Five District Management Committees comprising councillors and resident groups exercised devolved decision-making over local improvements and investment.
The DMCs also contributed to strategic and policy debates. I left Camden in 1987 but I was pleasantly surprised to see that the DMC system is still running, forty years later. It’s clearly a successful model.
But Camden is sadly the exception to the rule. Some landlords make genuine attempts at resident involvement, others throw in a few gestures, many have cut budgets.
The National Tenant Voice was scrapped in 2010 before it had even drawn breath. Genuine resident involvement is on the ebb, subject to the whim of individual landlords and the government of the day.
It comes and it goes. Scores of mergers have taken place in recent years with hardly any say on the part of residents. The same goes for major investment and development decisions.
There are hundreds of thousands of tenants across the country who voted for stock transfer on the promise of local decision-making and local management only to find, a few years later, that their landlord had been merged upwards into another, larger, landlord, with management decisions now taken hundreds of miles away and local assets stripped and shipped off to remote head offices.
Being a social housing tenant is often like a latter-day form of feudalism.
The current Regulatory Standard on resident engagement is weak.
It states that, “Registered providers shall ensure that tenants are given a wide range of opportunities to influence and be involved in… the formulation of their landlord’s housing-related policies and strategic priorities, the making of decisions about how housing-related services are delivered, including the setting of service standards.”
Many housing providers pay lip service to this or ignore it completely. So what’s to be done?
There is an alternative. An alternative that would embed genuine resident involvement into the housing association sector for generations, safe from the whim of here-today-gone-tomorrow landlords and governments.
Turning tenants into shareholders.
Most housing associations are registered societies, with the FCA. They exist “for the benefit of the community”.
Under their rules, shareholders can elect Board members, call special general meetings, pass resolutions on, for example accepting or rejecting annual accounts, and pass votes of no confidence in the Board or executives.
In other words they have genuine power. But who are these shareholders? In most cases, they are a secret cabal, a rump group of past Board members and interested local people. Voting fodder.
No one pays them much attention. A typical medium-sized housing association would have up to 100 shareholders.

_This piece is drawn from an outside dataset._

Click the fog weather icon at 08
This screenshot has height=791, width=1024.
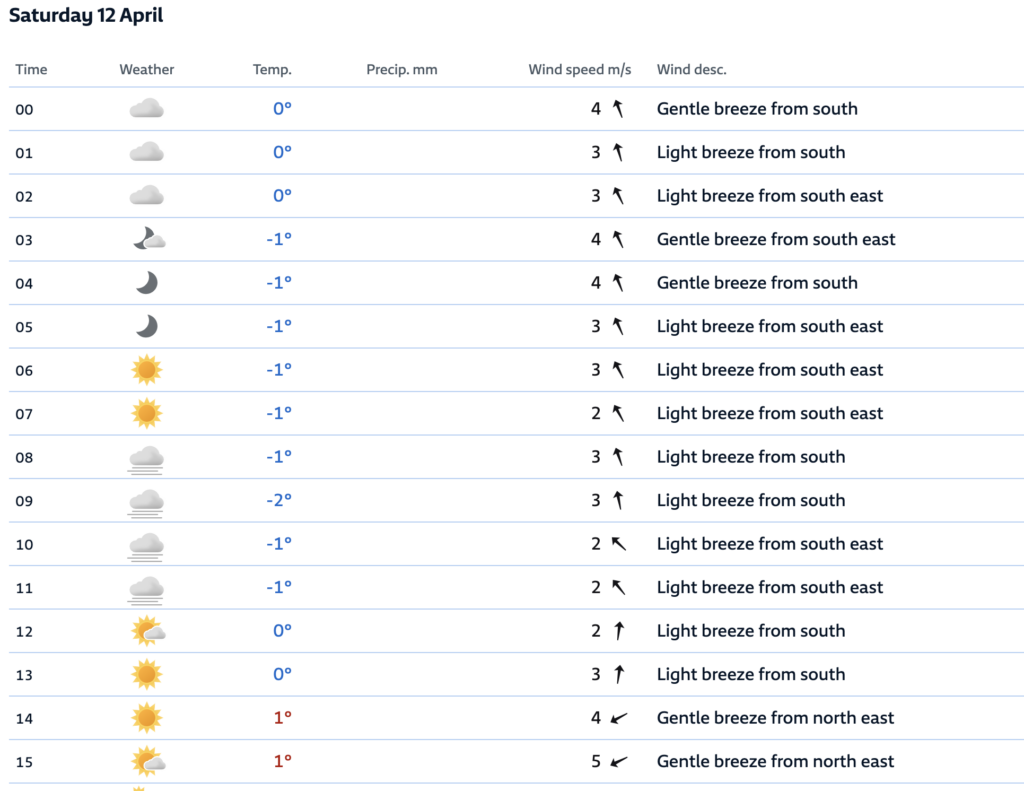pos(147,458)
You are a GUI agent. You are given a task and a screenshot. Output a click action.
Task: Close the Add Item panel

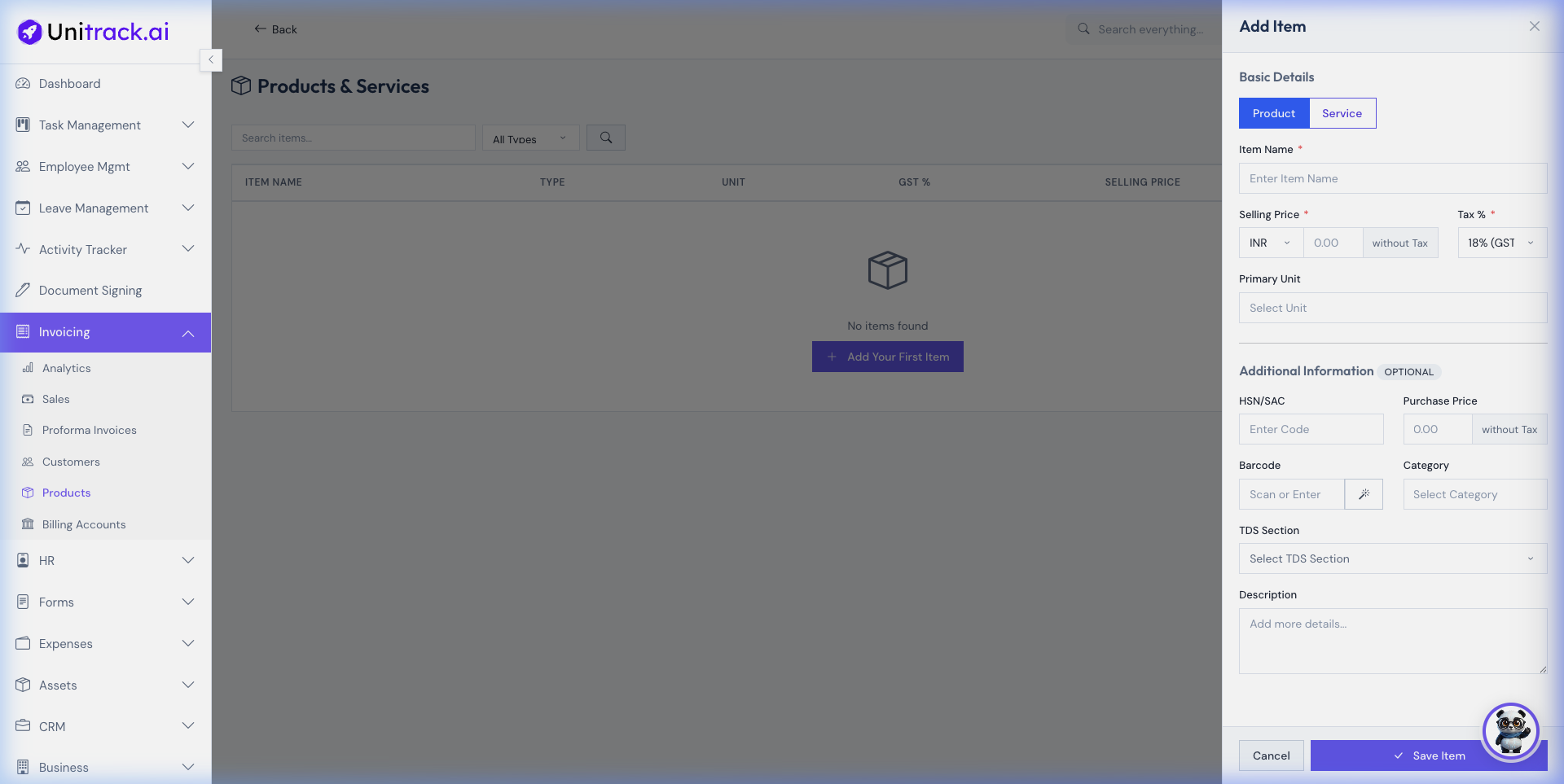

I’ve attended dozens of AGMs and you would be lucky to see 30 at any meeting, with items being nodded through without any discussion or dissent.
It is hardly democracy in action. In some cases, larger landlords have deliberately (and secretly) recruited “friendly” shareholders in order to secure approval for their merger plans.
Yet imagine a world where every tenant was automatically given a £1 share in their association. Or even a world where tenants were encouraged to become shareholders and the Regulatory Standard required a threshold of, say, 15 percent of tenants to be shareholders.
Potentially it could revolutionise the sector. Tenants would have the power to appoint Boards, and to determine strategy, including decisions about merger and investment.
It would invigorate debate and decision-making and turn housing associations into genuinely democratic entities, with tenants at their heart.
Private Limited companies have shareholders, so this change should not affect the ONS classification of housing associations. The only difference would be that shareholding would be nominal and no dividend would be payable, other than a better service for residents, one would hope.
Of course, critics may argue that tenants will only vote in their own interests – for lower rents and service charges, stronger eviction policies, higher standards of repairs and management etc, rather than thinking about their wider responsibilities.
But this is a rather patronising view that ignores the truth that well-informed tenants can take a broad view of their community’s needs. Well run associations, where Boards and Executives are genuinely mindful of their tenants’ interests, would have nothing to fear.
It would improve the quality of decision-making and curb the imperialistic ambitions of some Boards and Senior Executives.
The Regulatory Standards and the NHF model rules could be easily amended to take account of this change. The administrative costs would be negligible and the benefits could be enormous.
(This item first appeared in 24 Housing on the 4th October 2018, to coincide with Housing Day)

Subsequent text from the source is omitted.